Quote:Original post by Amnesiac5
Is STL a poor choice for speed for this kind of thing (file handling and parsing)?


I would think the STL is a poor choice for file handling and parsing, since it offers no facilities to support those things.

Supports for file handling and parsing are available in the C++ standard library -- and available for well over a decade now, considering the draft standard was published and remained effectively unchanged for years before the standard was approved in 1997. File handling using the C++ standard library is as fast as and often faster than that using the C standard library.

As to the availability of libraries for parsing and loading files: there's a plethora. Most are written for C programmers, but that's okay as long as they work. Complaining about a having to reinvent them because of a dearth is nonsense. (Ooh, two sequipedalian words in one paragraph, I've excelled myself). Choose one, use it, and move on.

Stephen M. Webb
Professional Free Software Developer

Quote:I can't believe that it is so frequently necessary to re-invent the wheel, yet again, for umpteenth time. So, why aren't there readily available libraries available to handle loading meshes and textures? Or am I being dense and missing something obvious?


NIH (not invented here) syndrome, which leads to little code being available publically and without restrictions, suitable for your particular platform and needs.

Side-effect is that such code is usually not portable, of poor quality (either directly or indirectly), or simply has some weird restrictions (GPL).

Large companies probably re-use some of such low-level code. But everyone else is doing it "to learn" or "needs faster implementation" or "doesn't like X" and rolls their own.

Note about code quality: Directly poor code is one that is bugged, doesn't respect language conventions ( mixing C and C++ ). or has other blatant problems. Indirectly poor code is "perfect", passes all lint tests, is extremly OO, with UML, unit tests, etc., but completely fails to solve the problem. For example, a mesh loader that uses structures completely unreated to DirectX, and hides all the details from the user making such conversions tedious without modifying the code.

Developing good, re-usable code is hard. Especially in C/C++, with all the myriad of APIs that exist, and compatibility issues that need to be overcome.

Other than that: (cookie cutter response) STL isn't slow. The way you used it was (perhaps STL was wrong choice altogether).

And: Writing file loaders for many formats is such a trivial task, that nobody bothers to make a re-usable library.
When you say slow, do you mean slow in debug or release?

For some of the newer implementations of the STL the debugging iterators and container checking can add massive overheads for debug builds, this is particularly noticeable with the STL that ships with VC2005.

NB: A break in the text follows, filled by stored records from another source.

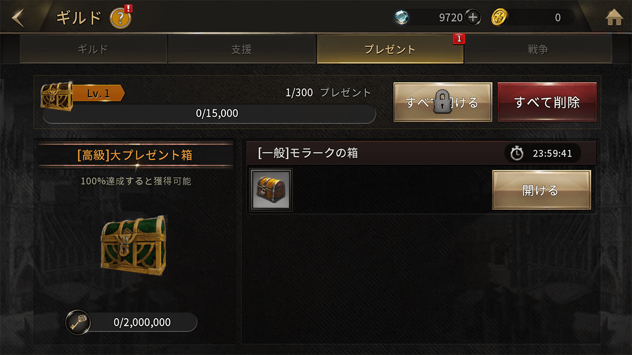Switch to the ギルド tab
The image size is (632, 355).
93,49
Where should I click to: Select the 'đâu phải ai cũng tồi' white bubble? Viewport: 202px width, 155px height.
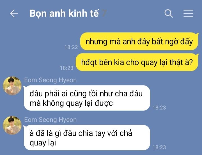[x=87, y=98]
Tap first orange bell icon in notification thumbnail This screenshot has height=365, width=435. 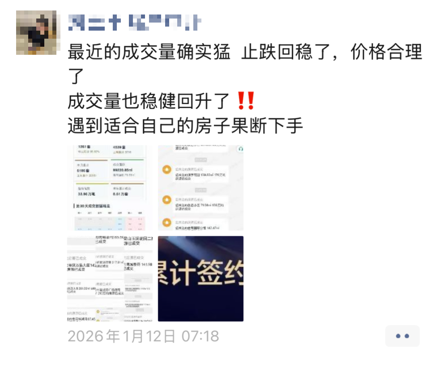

Apart from that if you can, profile your app - what exactly is slow?

My typical performance checklist runs something like:

* Am I copying things too often? Am I passing by const ref everywhere I should?
* Am I using iterators everywhere I should (or am I using checked calls like .at())
* Am I using containers with the correct performance guarantees? (for example, am I removing things from the front of vectors)
* Am I using containers with known performance issues? (std::deque performs better than std::list in lots of cases)
* Am I frequently sorting or searching containers? (should I consider using a std::(multi)set / std::(multi)map
* If I'm using associative containers do the TR1 hash containers help?
* If I have to roll my own special type of container based on the standard library (trees or graphs), have I chosen an efficient representation for the dataset I am expecting (adjancency lists or matrices rather than just edge lists).
* Am I storing values by (smart)pointer where appropriate in my containers to minimise copy overheads
* Am I generating too many temporaries? (Can I use expression templates to help)
* Do I have realistic expectations of the platform agnostic streams library? Can I get better performance out of platform specific code.
Sorry it's taken me a while to reply, I have been reading everyone's feedback, but it's taken me a while to dig out the original projects I was working on and check a few things.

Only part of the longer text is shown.